- Supreme Court of the United States

Argued October 15, 2025 Decided January 14, 2026
- Full case name: William Trevor Case, Petitioner v. Montana
- Docket no.: 24-624
- Citations: 607 U.S. 107 (more)
- Argument: Oral argument
- Decision: Opinion

Case history
- Prior: Defendant convicted. State v. Case, Case No. 21-100 (2023). ; Affirmed. 553 P.3d 985 (Mont. 2024).; Cert. granted. 605 U.S. ___ (2025).;

Questions presented
- Whether law enforcement may enter a home without a search warrant based on less than probable cause that an emergency is occurring, or whether the emergency-aid exception requires probable cause.

Holding
- An officer may enter a home without a warrant if they have an objectively reasonable basis for believing that an occupant is seriously injured or imminently threatened with such injury.

Court membership
- Chief Justice John Roberts Associate Justices Clarence Thomas · Samuel Alito Sonia Sotomayor · Elena Kagan Neil Gorsuch · Brett Kavanaugh Amy Coney Barrett · Ketanji Brown Jackson

Case opinions
- Majority: Kagan, joined by Roberts, Thomas, Alito, Sotomayor, Gorsuch, Kavanaugh, Barrett, Jackson
- Concurrence: Sotomayor
- Concurrence: Gorsuch

Laws applied
- U.S. Const. amend. IV

= Case v. Montana =

Case v. Montana 607 U.S. 107 (2026) is a United States Supreme Court case regarding the scope of the Fourth Amendment’s "emergency aid" exception—specifically, whether police may enter a home without a warrant based solely on a reasonable belief that someone inside needs help, or whether probable cause is required. The court held that "an officer may enter a home without a warrant if he has “an objectively reasonable basis for believing that an occupant is seriously injured or imminently threatened with such injury," and that "the officers' entry satisfied
that test."

==Background==
===Factual background===
In September 2021, William Trevor Case was at home in Anaconda, Montana, during what his partner reported as a mental health crisis. She called 911 saying Case was suicidal, describing a loud "click" like a gun and then silence on the line. Officers arrived and tried repeatedly to call out and make contact, but received no response.

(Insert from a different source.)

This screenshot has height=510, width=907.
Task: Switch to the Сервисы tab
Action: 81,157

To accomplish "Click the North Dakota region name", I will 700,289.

Concerned someone inside might be hurt or dead, they entered the home about 40 minutes after they first arrived without a warrant under the "emergency aid" exception to the Fourth Amendment. The officers announced themselves upon entry to the home. In an upstairs bedroom, Case emerged from a closet with a handgun, leading one officer to shoot Case in the abdomen.

===Legal background===
After the warrantless entry, Case was charged with felony assault of a police officer. He filed a motion to suppress, arguing that the police violated his Fourth Amendment rights because they entered without a warrant or probable cause of any actual emergency. The Montana trial court denied the motion, holding that officers had an objectively reasonable belief that someone inside needed emergency aid. Case was convicted. He appealed to the Montana Supreme Court, which affirmed the trial court’s ruling. That court applied the "emergency aid" exception as articulated in past U.S. Supreme Court decisions, holding that officers do not need probable cause of an actual emergency, only an objectively reasonable basis to believe someone needs help.

==Supreme Court==
On December 4, 2024, Case petitioned the United States Supreme Court for review. On June 2, 2025, the Court granted certiorari. A decision was rendered on January 14, 2026.

==See also==
- Brigham City v. Stuart, 547 U.S. 398 (2006) (9–0): "Emergency aid" exception to the warrant requirement allows police to make a warrantless entry into a home when they have "an objectively reasonable basis for believing that an occupant is seriously injured or imminently threatened with such injury."